Top-quality lambs all-year-round – no mean achievement

27 November 1998

Top-quality lambs all-year-round – no mean achievement

By Jeremy Hunt

MAINTAINING year-round production of prime lamb from 1000 Texel-cross ewes means lambing eight-times-a-year and a strict feeding regime on one Cumbrian sheep unit.

Jim Hadwins entire crop of 2000 three-quarter Texel-cross prime lambs is now sold under his own Mansergh Hall Lamb brand. He supplies leading restaurants as far away as London and meets an expanding market from customers at the farm shop near Kirkby Lonsdale.

Demand is expanding at such a rate that ewe numbers may have to be doubled and another unit is being sought to supply replacement gimmers already.

"Feeding, breeding and marketing have been key elements to the setting up of Mansergh Hall Lamb," said Mr Hadwin, who hosted a Pye Farm Feeds open day.

"Marketing my own lamb was one of my ambitions. In our first season, five years ago, we sold 50 lambs between October and February. Now we have doubled our ewe numbers and for every lamb sold off the farm we receive a minimum price set at the beginning of each year."

About 60% of lambs are sold through an agent, Cornvale Foods, to leading hotels and restaurants. Over 600 lambs are retailed through the farm shop with the rest sold by mail order and to other butchers shops in Cumbria.

"To ensure we can supply lambs of a consistent quality 52 weeks of the year we must have a strict feeding strategy for both ewes and lambs.

"We see every lamb from birth until the time it is being cut-up in the shop, so we are as close as possible to making sure the feed is producing lambs of consistent high quality.

"Meeting the dietary protein needs of our ewes is critical and ensures we can produce quality lambs all year round."

Mr Hadwin, who personally butchers all his own lambs, said there is more to feeding ewes than simply pushing in a high protein concentrate.

"It must contain the right sort of protein. Our performance is achieved by feeding a ration with a by-pass protein, based on a blend of amino acids and not from fishmeal," said Mr Hadwin, who is a member of Freedom Foods.

Ewes are fed an 18% protein ration for eight weeks before lambing after which the protein content is increased to 19%. When the oldest lambs in a group are two weeks old and the youngest one week old feed protein is lifted to 21%.
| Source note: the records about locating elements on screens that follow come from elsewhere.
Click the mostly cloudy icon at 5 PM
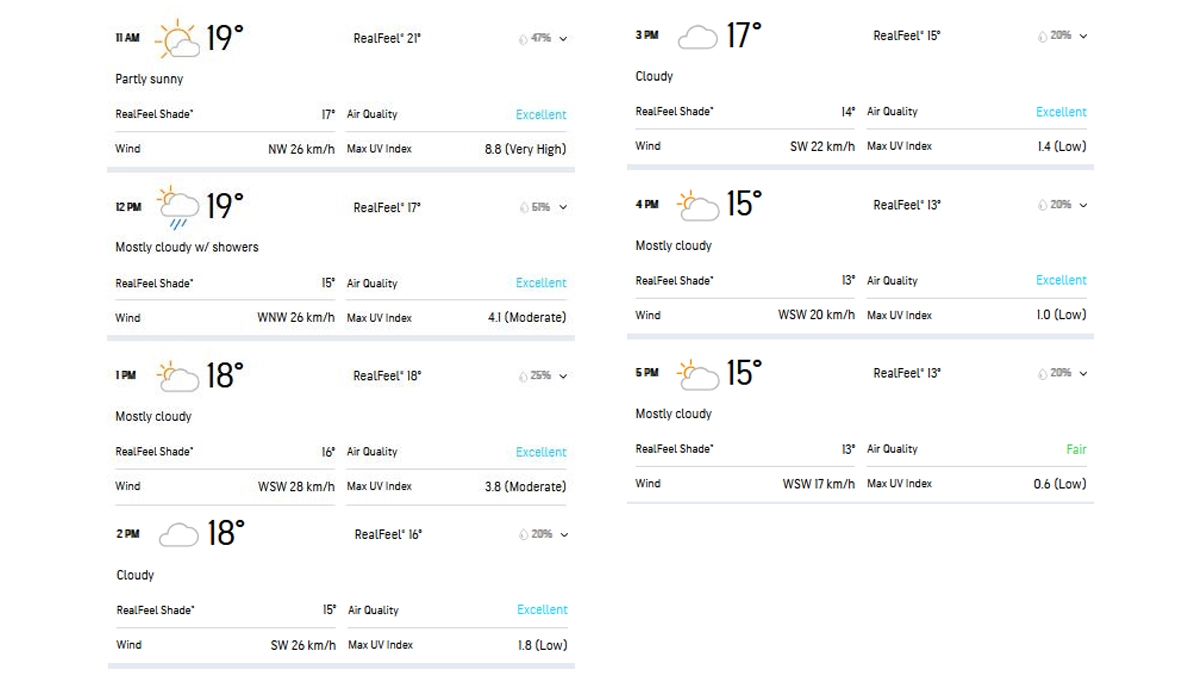The image size is (1200, 675). point(697,374)
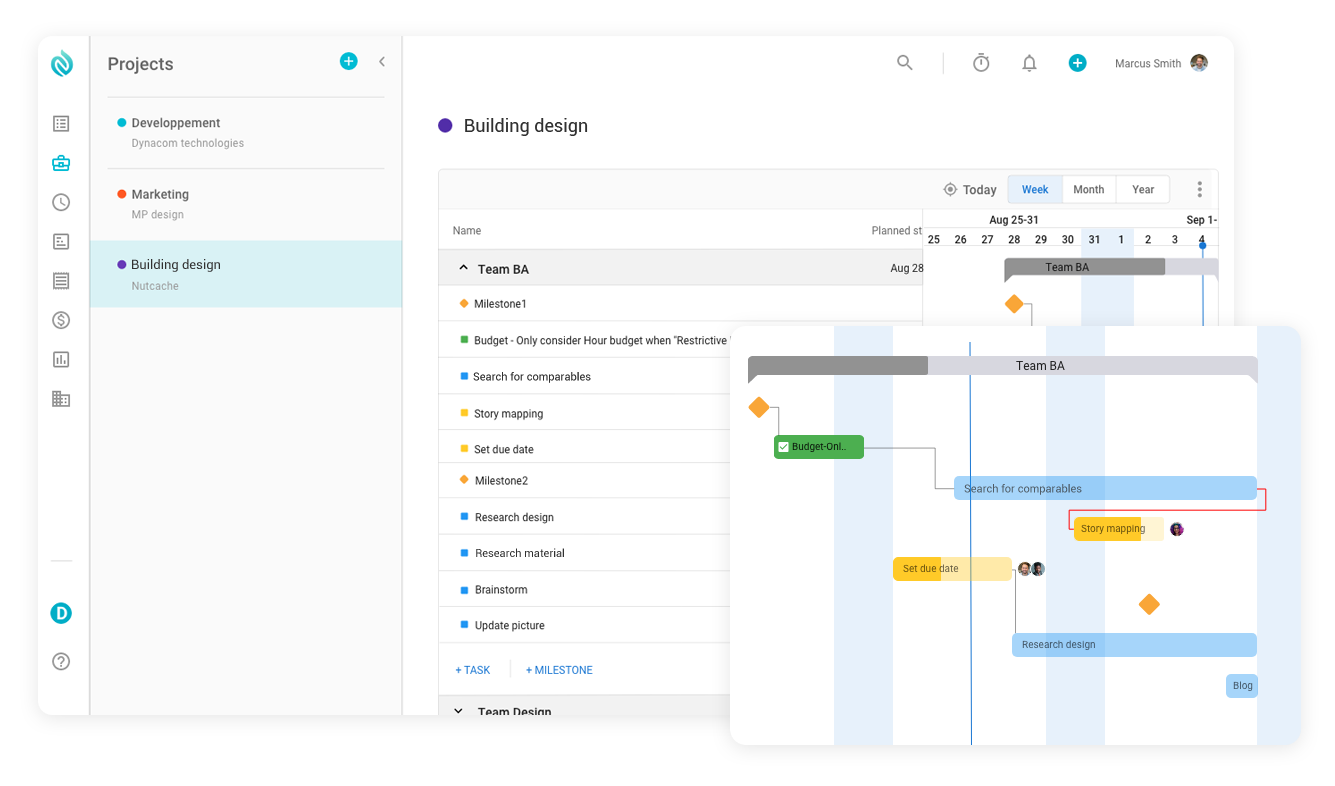The width and height of the screenshot is (1335, 786).
Task: Open help using the question mark icon
Action: click(x=61, y=661)
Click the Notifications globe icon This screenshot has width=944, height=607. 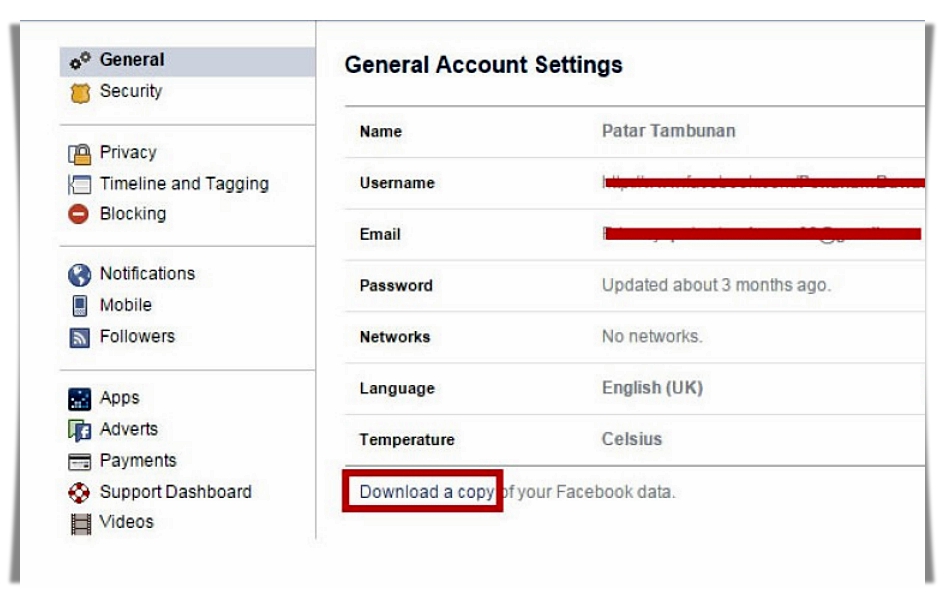click(x=80, y=275)
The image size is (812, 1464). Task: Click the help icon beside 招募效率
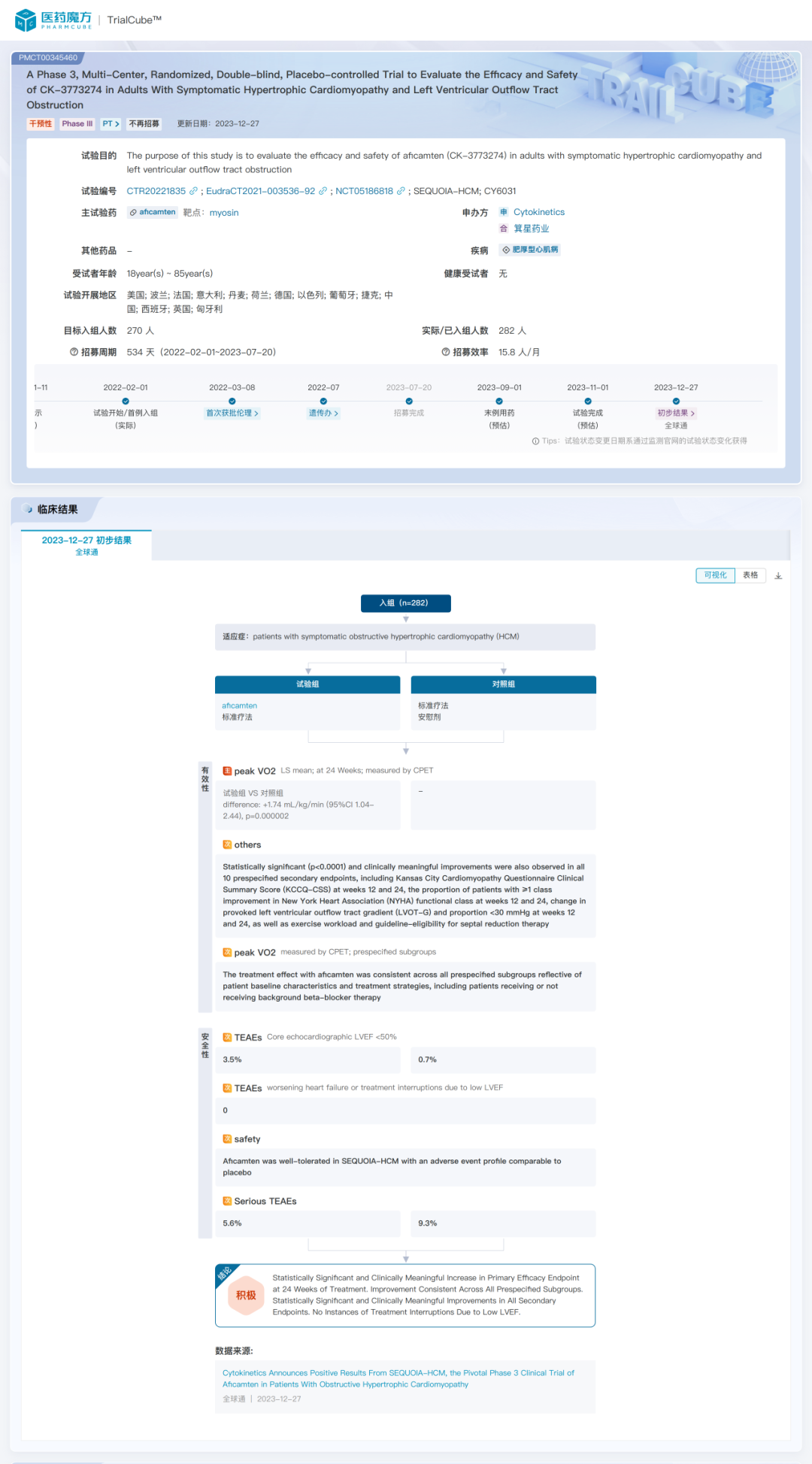click(x=446, y=352)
This is maintained for three weeks – any longer and high milk yield can depress lamb creep intake – and then stepped down to 19% and back to 18%.

All ewes and lambs from the eight groups are turned out 24 hours after lambing, weather permitting. Fodder beet and silage is also offered to winter lambers.

"We want ewes to milk like dairy cows. In fact, when you compare the body size of sheep and cows, ewes are probably more efficient milk producers on this type of diet."

Some lambs are bought-in to meet demand in the early spring months before the first home-bred lambs are ready in April.

The target finishing weight is 19.5kg. Lambs are achieving daily liveweight gains up to 1kg a day at a feed conversion of 3:1.

"Feeding and management must be right to supply 30 to 40 top quality lambs a week. Our trade depends on consistent quality. And by lambing in May we are producing lambs to sell in January and February which we consider are as good as spring lamb."

MAKE the most of low priced sheep feeds this winter and, remember, every three lambs saved will pay for another 1t of concentrate.

"Although sheep producers may be tempted to cut feed costs this winter, they should remember that at current feed prices it only costs £2.50 to feed a lowland twin-bearing ewe concentrates from mid-pregnancy," said John Long of Pye Farm Feeds.

Poor grass quality in autumn and the wet weather had taken condition off ewes. Flockmasters should condition score each ewe once a month. All in-lamb ewes should be at least in condition score 2.5.